Trying to track down the surviving carrier of Richter’s Disease from Hellheim, the TARDIS brings the Doctor and his friends – with Nyssa once again aboard the TARDIS – to an alien forest. The Doctor and Tegan are taken to Purity, a village in turmoil in the wake of its leader’s disappearance. While the locals are concerned with the implications of two “unclean” visitors, they also fear the Takers and observe almost-ritual hygenic cleansing practices. Nyssa and Turlough meet more locals from Purity, but they also encounter the Takers, who seem to be far more advanced and powerful. The Doctor and Tegan are caught up in the succession struggle in the village of Purity, and their lives are threatened at every turn by a pretender to the throne who thinks they’ll bring infection and death with them.
written by Stephen Cole
directed by Barnaby Edwards
music by Richard Fox & Lauren YasonCast: Peter Davison (The Doctor), Janet Fielding (Tegan Jovanka), Sarah Sutton (Nyssa), Mark Strickson (Turlough), Hayley Atwell (Seksa), Sue Wallace (Mertil / Woman), Paul Shelley (Jestan / Man / Taker), Harry Melling (Hervey / Taker / Demi-Taker), Lennox Greaves (Anulf / Taker), Aneurin Barnard (Antan / Taker)

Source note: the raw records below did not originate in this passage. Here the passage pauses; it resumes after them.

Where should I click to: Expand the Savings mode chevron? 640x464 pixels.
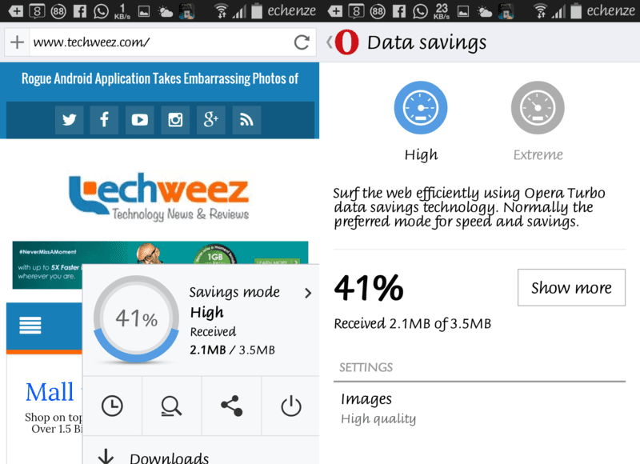[x=308, y=293]
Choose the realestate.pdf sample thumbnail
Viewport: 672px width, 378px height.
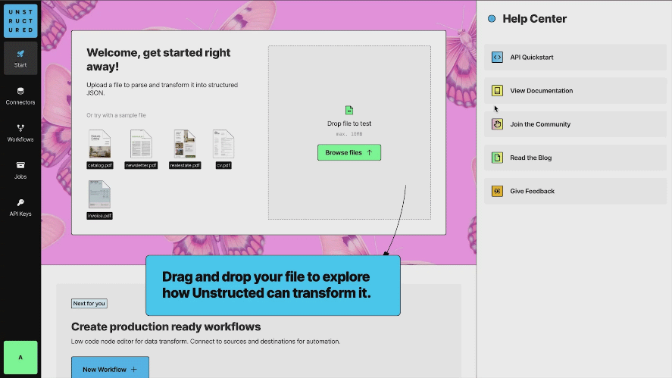click(x=185, y=148)
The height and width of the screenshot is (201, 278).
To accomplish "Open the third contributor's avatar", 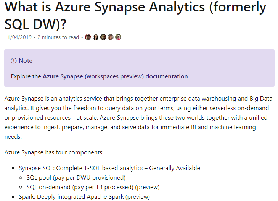I will point(103,37).
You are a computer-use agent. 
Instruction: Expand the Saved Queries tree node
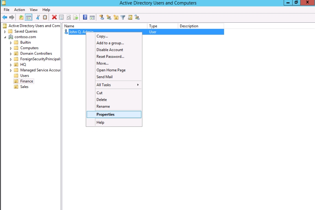pyautogui.click(x=5, y=32)
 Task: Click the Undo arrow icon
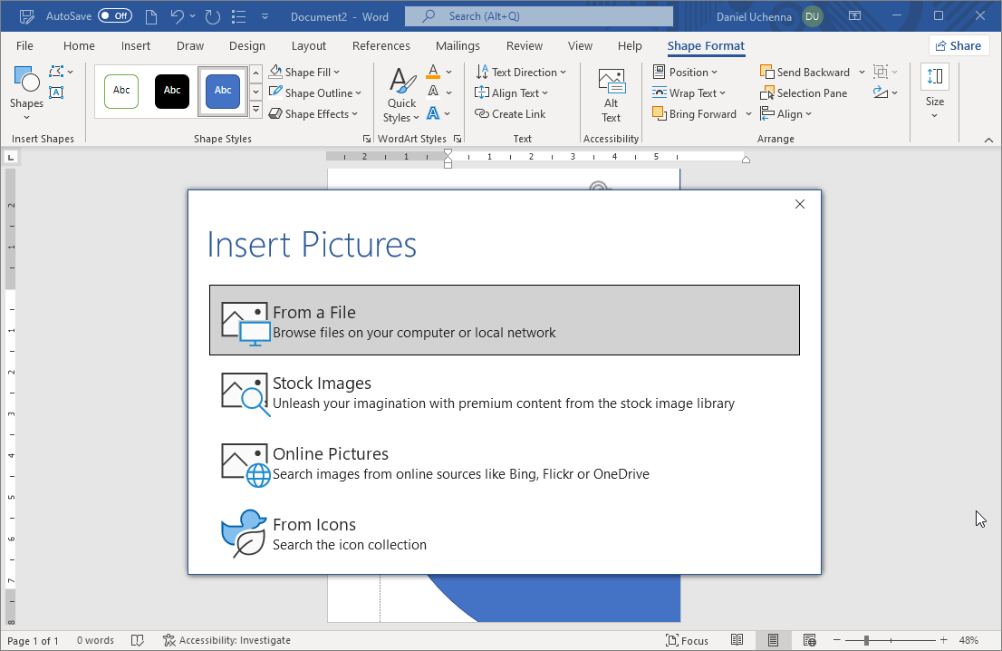tap(178, 16)
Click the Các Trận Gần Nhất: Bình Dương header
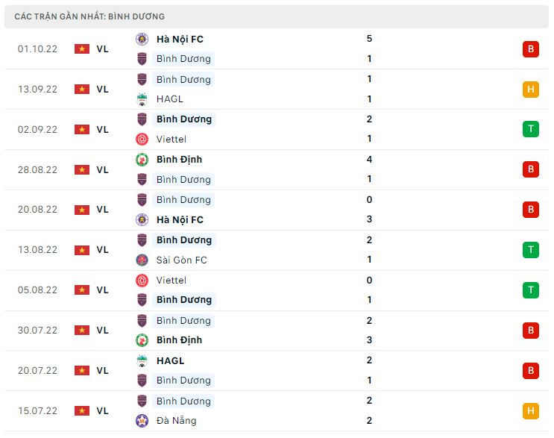The image size is (554, 438). click(89, 16)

Timeline: for the Doctor, Tegan and Turlough: between Enlightenment and The King’s Demons; for Nyssa: 50 years after Terminus.
LogBook entry and TheatEar review by Earl Green
Review: With its theme of an advanced civilization that has regressed to primitive superstition, repurposing technical procedures as a religion, The Whispering Forest bears more than a passing resemblance to the Tom Baker four-parter The Face Of Evil. That much feels like familiar ground for this story. So, too, does the scene in which Turlough and Nyssa are trapped by the mysterious Takers, echoing a scene in which Turlough and Tegan are helplessly “sterilized” by a fumigating robot in Terminus.

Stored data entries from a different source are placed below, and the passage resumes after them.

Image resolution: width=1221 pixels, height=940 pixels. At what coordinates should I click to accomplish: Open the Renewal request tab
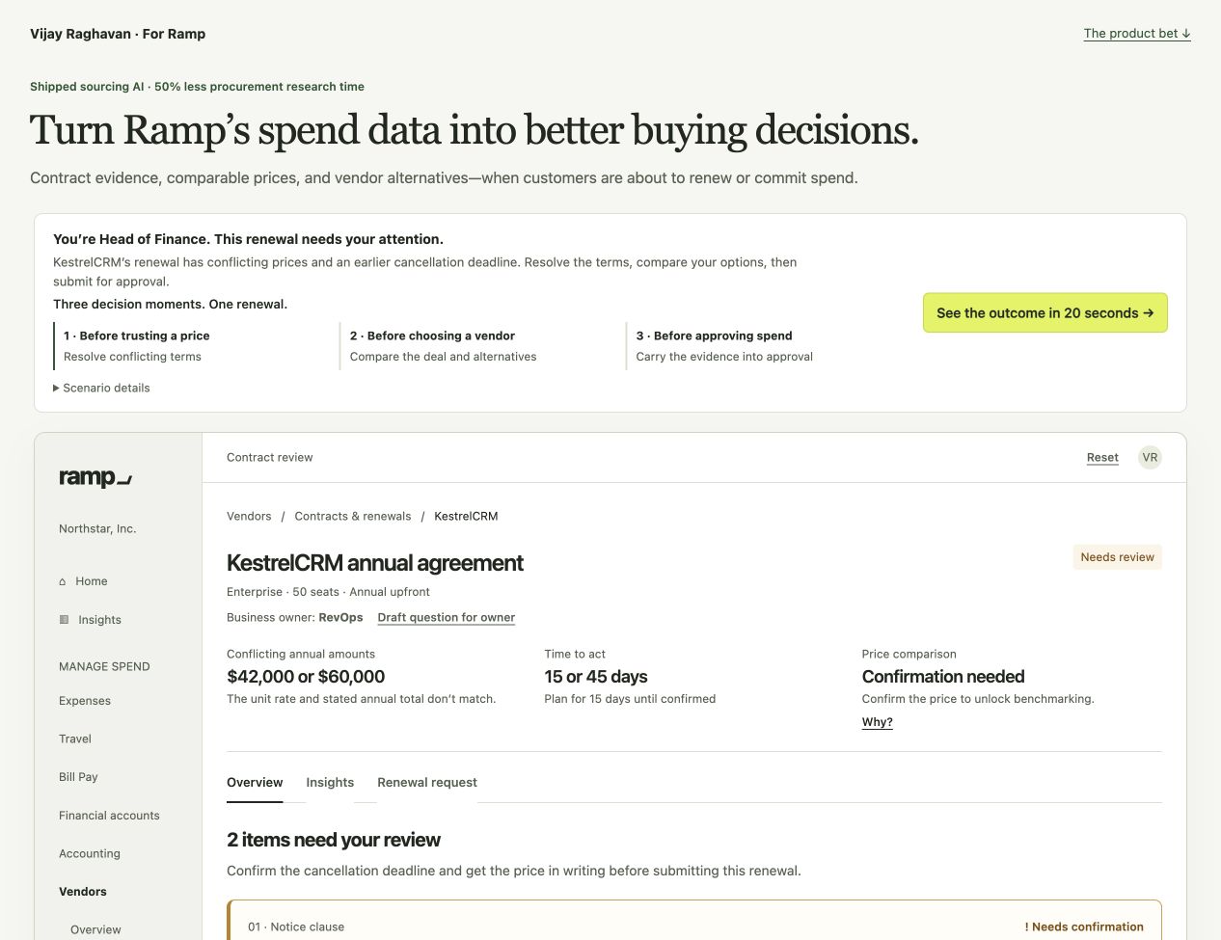tap(427, 783)
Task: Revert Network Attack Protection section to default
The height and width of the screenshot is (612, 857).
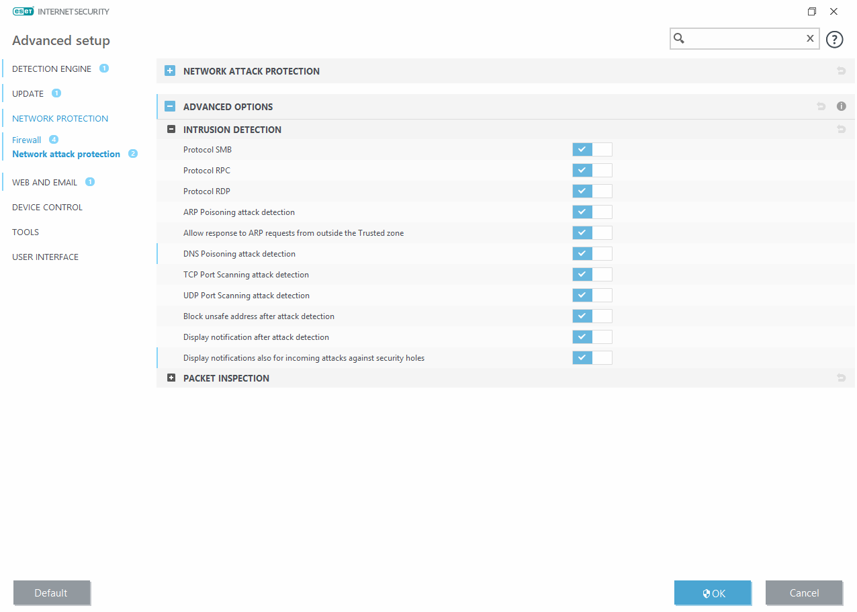Action: click(x=841, y=71)
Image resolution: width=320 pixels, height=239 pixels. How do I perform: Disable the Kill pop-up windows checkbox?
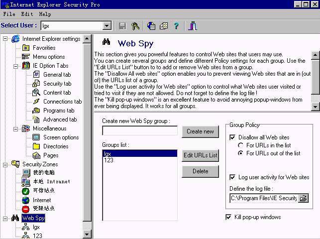(229, 217)

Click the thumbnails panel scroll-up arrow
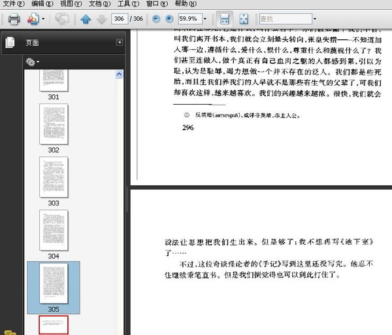coord(120,75)
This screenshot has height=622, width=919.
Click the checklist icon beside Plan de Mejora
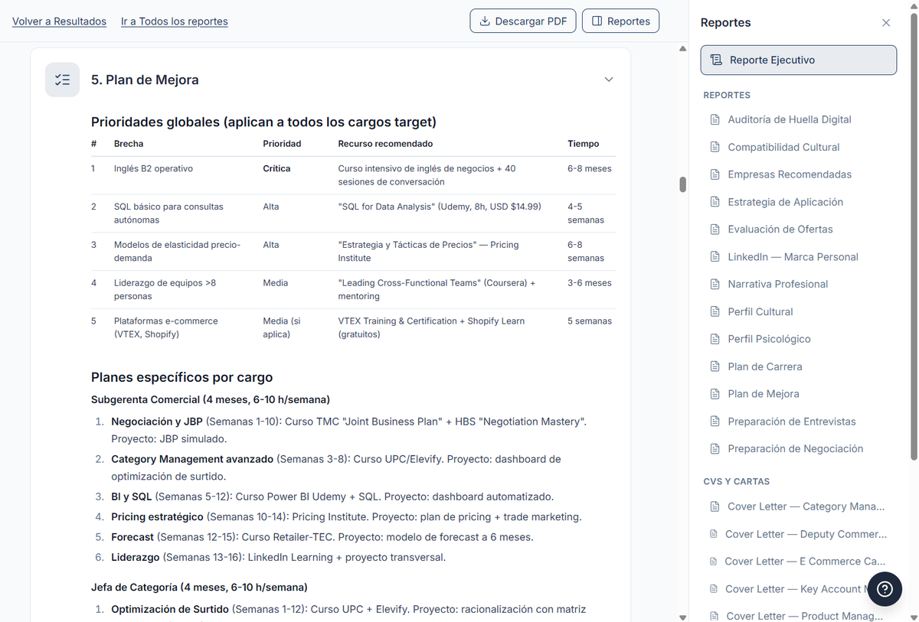[x=63, y=80]
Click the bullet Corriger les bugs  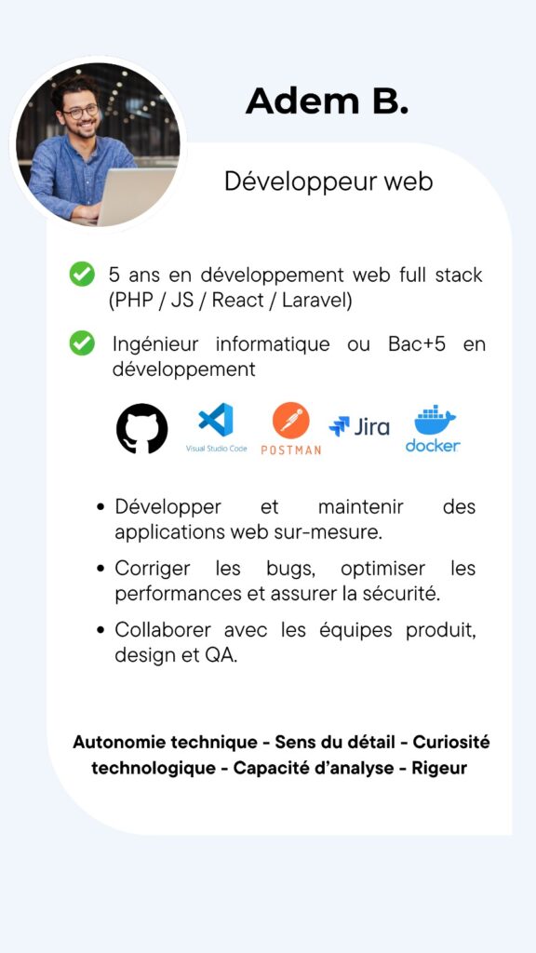pyautogui.click(x=287, y=582)
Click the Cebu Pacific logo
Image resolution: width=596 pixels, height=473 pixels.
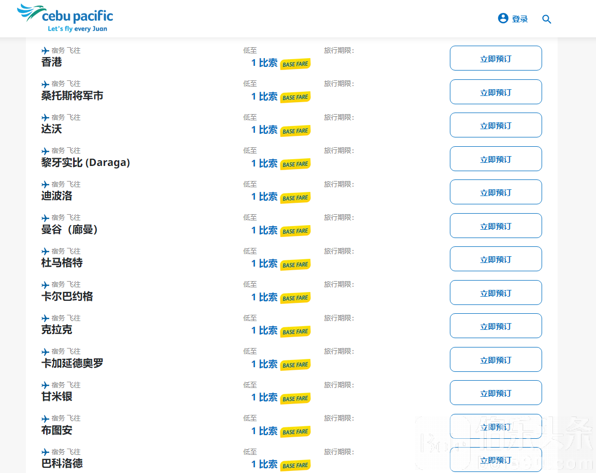click(65, 18)
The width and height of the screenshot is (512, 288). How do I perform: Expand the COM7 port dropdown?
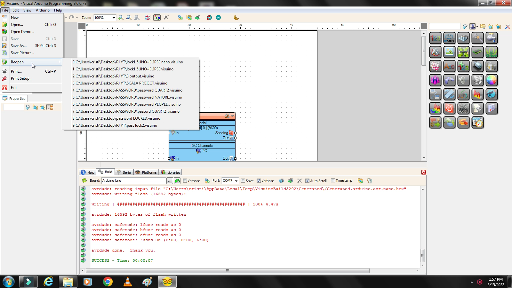click(236, 181)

The most intriguing element of The Whispering Forest is the three-way family / court intrigue element, though much of the credit for keeping that element so interesting goes to the guest actors. The character of Mertil is portrayed particularly well – she’s a forceful personality who’s gone from well-meaning to overpowering. The idea of health and sanitary protocols starting as best practices and ending up as holy writ seems ripe for some social commentary in a day and age where the world has braced itself, trembling in a media frenzy, for bird flu, swine flu, and one flu over the cuckoo’s nest, but no such reference to the modern day is forthcoming, perhaps for the best if one’s trying to evoke 1983 instead of the 21st century.

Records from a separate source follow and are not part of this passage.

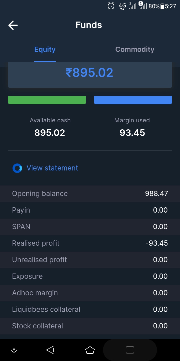
Task: Tap the Margin used value
Action: point(132,133)
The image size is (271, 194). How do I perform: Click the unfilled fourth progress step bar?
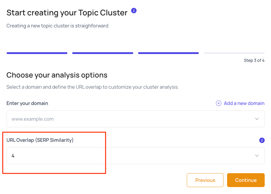pos(234,53)
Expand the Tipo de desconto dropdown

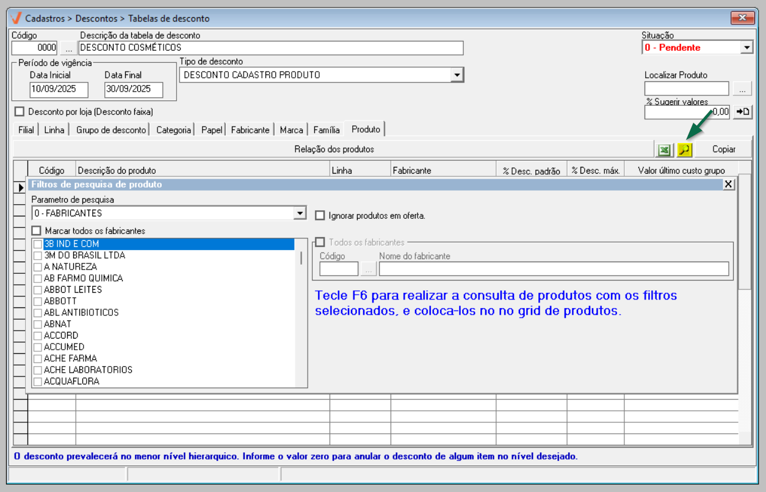(457, 75)
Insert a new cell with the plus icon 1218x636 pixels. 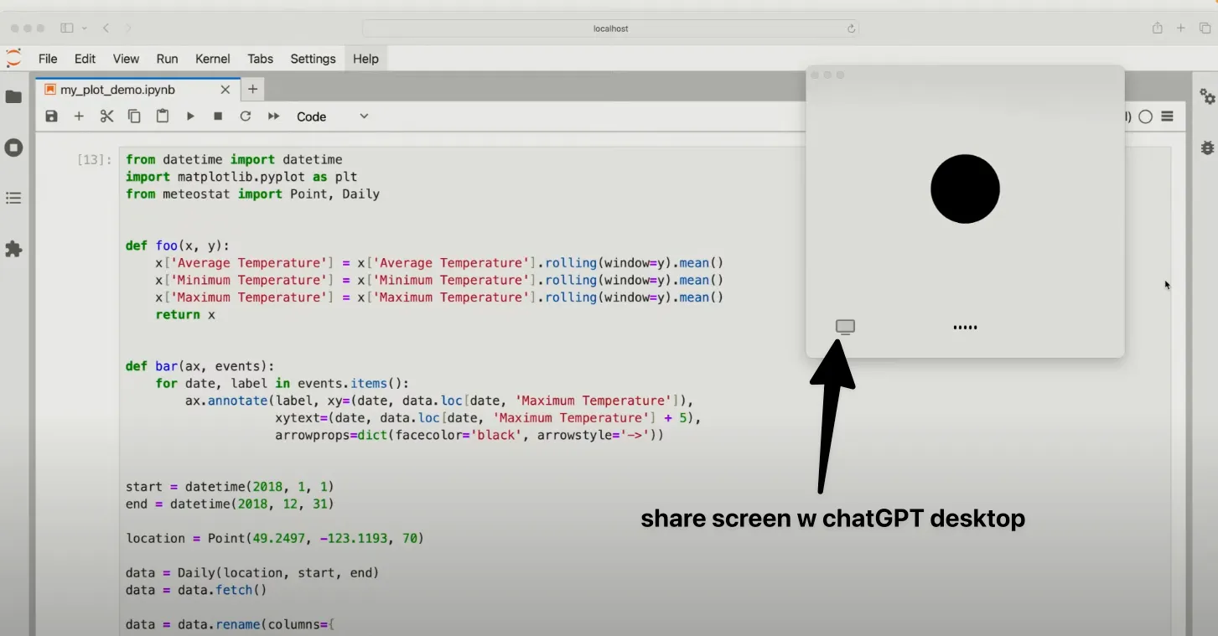(x=79, y=116)

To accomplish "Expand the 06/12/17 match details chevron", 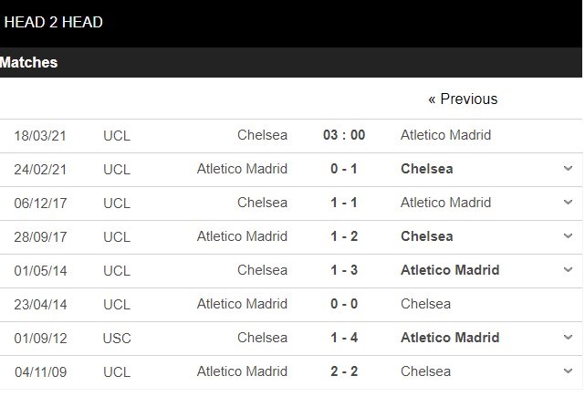I will 568,203.
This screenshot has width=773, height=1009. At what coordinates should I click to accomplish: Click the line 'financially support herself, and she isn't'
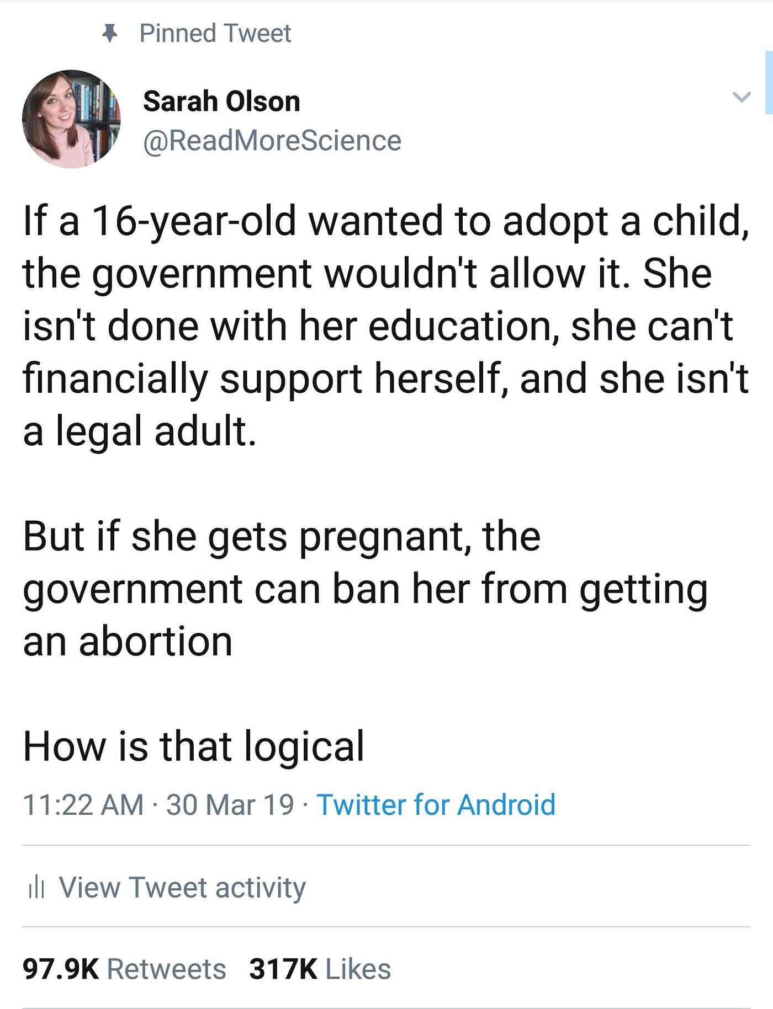(385, 380)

The Whispering Forest is a neat little story unto itself, but it somehow lacks the fireworks going on in the two stories surrounding it in this trilogy, so it’s easy to write off as being a bit nondescript and too derivative of other stories in the Doctor Who mythos. The hints of connecting tissue in the form of the contagious disease from Cobwebs dissolve pretty quickly too – perhaps drawing that plot element out as a carrot on a stick, even if it had nothing to do with the “impurities” being fought by the villagers, would’ve made things slightly more compelling.